As we walked down the sidewalk away from the shop, my lead was excited for me. She talked about how how much fun it is to be fearless in drawing, to not worry about what it looks like, but to just do it for the hell of it, because the process is fun, or meditative, or whatever good feeling it gives. It got me to thinking about writing, and how much writers block ourselves by self-editing before we even write a word on the page. The joy in writing for me is not getting it perfect: the joy is in letting words spill out. Maybe I’ll fix them up, maybe I won’t, but I enjoy just letting the words flow.
As soon as I got back to my hotel room, I sat down and drew. I drew the Glockenspiel. The next day, I drew my coffee cup and cakes from the cake shop. The third day I drew a Munich surfer, the fourth a swan on the lake I walked every morning, the fifth a leaf with raindrops on it. On the 10 hour flight home, I picked up doodling, and I spent hours just drawing lines and shapes. The plane was frigid as we flew over the Atlantic, so I plugged in the headphones and turned on the crackling fireplace relaxation video they had on the in-flight entertainment. I’d read for a little while, then pull out my sketchpad and doodle to the snap and pop of a video fire, then read some more.
Since I’ve been home, I’ve drawn every day as well: a ginkgo leaf I saw by our son’s car, the apple pie from Thanksgiving. With each drawing I do, I find a technique I want to learn. I want to learn how to do textures, I want to learn how to shade. Sometimes I find myself wishing my drawings were better, and I have to remind myself that perfection is not the point. Aiming for perfection makes it feel more like work than play, and it’s no fun anymore. But when I draw just because I like the feeling of the pen on the paper, and when I try to improve one little thing at a time — like texture, like shading — I feel invigorated, and I love it.
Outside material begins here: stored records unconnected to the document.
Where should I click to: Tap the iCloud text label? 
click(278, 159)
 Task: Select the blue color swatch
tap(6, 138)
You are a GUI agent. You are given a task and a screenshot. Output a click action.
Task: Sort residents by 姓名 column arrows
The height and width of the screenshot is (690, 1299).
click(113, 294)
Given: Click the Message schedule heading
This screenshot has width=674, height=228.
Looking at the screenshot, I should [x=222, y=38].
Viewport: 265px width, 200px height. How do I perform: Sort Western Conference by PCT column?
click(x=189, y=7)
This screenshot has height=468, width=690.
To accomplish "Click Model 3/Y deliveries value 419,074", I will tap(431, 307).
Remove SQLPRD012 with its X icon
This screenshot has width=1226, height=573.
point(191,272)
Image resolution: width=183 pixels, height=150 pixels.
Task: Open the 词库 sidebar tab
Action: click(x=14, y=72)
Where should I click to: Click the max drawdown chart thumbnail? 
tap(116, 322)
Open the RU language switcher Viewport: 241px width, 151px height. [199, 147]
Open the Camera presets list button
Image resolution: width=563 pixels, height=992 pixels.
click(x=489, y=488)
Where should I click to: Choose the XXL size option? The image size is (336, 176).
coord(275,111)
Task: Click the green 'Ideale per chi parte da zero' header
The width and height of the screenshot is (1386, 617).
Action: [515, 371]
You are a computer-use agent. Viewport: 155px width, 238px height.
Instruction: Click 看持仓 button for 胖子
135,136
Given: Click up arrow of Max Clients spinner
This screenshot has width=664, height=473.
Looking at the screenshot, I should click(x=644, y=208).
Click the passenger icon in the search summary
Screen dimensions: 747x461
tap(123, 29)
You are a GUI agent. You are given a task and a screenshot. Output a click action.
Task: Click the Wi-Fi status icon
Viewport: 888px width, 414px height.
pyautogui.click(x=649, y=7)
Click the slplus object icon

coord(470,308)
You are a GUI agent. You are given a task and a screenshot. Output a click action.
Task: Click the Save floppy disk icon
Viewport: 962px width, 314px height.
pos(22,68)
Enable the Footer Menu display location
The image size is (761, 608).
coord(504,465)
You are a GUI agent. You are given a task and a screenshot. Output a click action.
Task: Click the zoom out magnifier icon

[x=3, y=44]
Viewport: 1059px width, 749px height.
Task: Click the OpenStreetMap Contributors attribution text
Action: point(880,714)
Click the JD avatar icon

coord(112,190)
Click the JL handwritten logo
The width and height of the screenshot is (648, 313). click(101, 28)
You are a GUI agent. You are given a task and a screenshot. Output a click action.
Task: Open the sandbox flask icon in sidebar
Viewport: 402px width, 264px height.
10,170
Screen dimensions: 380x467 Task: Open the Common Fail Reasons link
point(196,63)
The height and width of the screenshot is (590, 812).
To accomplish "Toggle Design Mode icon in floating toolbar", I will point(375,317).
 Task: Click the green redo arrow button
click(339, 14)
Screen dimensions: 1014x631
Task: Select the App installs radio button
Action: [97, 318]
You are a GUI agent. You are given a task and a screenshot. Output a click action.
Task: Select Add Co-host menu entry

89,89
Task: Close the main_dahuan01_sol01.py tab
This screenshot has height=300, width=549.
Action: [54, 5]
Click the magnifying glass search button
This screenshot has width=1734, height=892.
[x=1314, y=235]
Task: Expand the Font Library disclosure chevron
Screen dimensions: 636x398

Some drawings. The coffee & cake drawing and the tangerine were done with my LAMY Safari fountain pen
P.S. I did see a LAMY fountain pen display in the Munich airport!Fountain pens in the airport, home of Leuchtturm paper… Germany is my kind of place.
P.P.S. I approach my blog posts these days like I approach drawing: they’re messy, and don’t necessarily make sense, and they’re far from perfect. When I aim for something clean and tidy and meaningful, something “well-written”, I end up not blogging. And I’d rather blog than not, so here we are.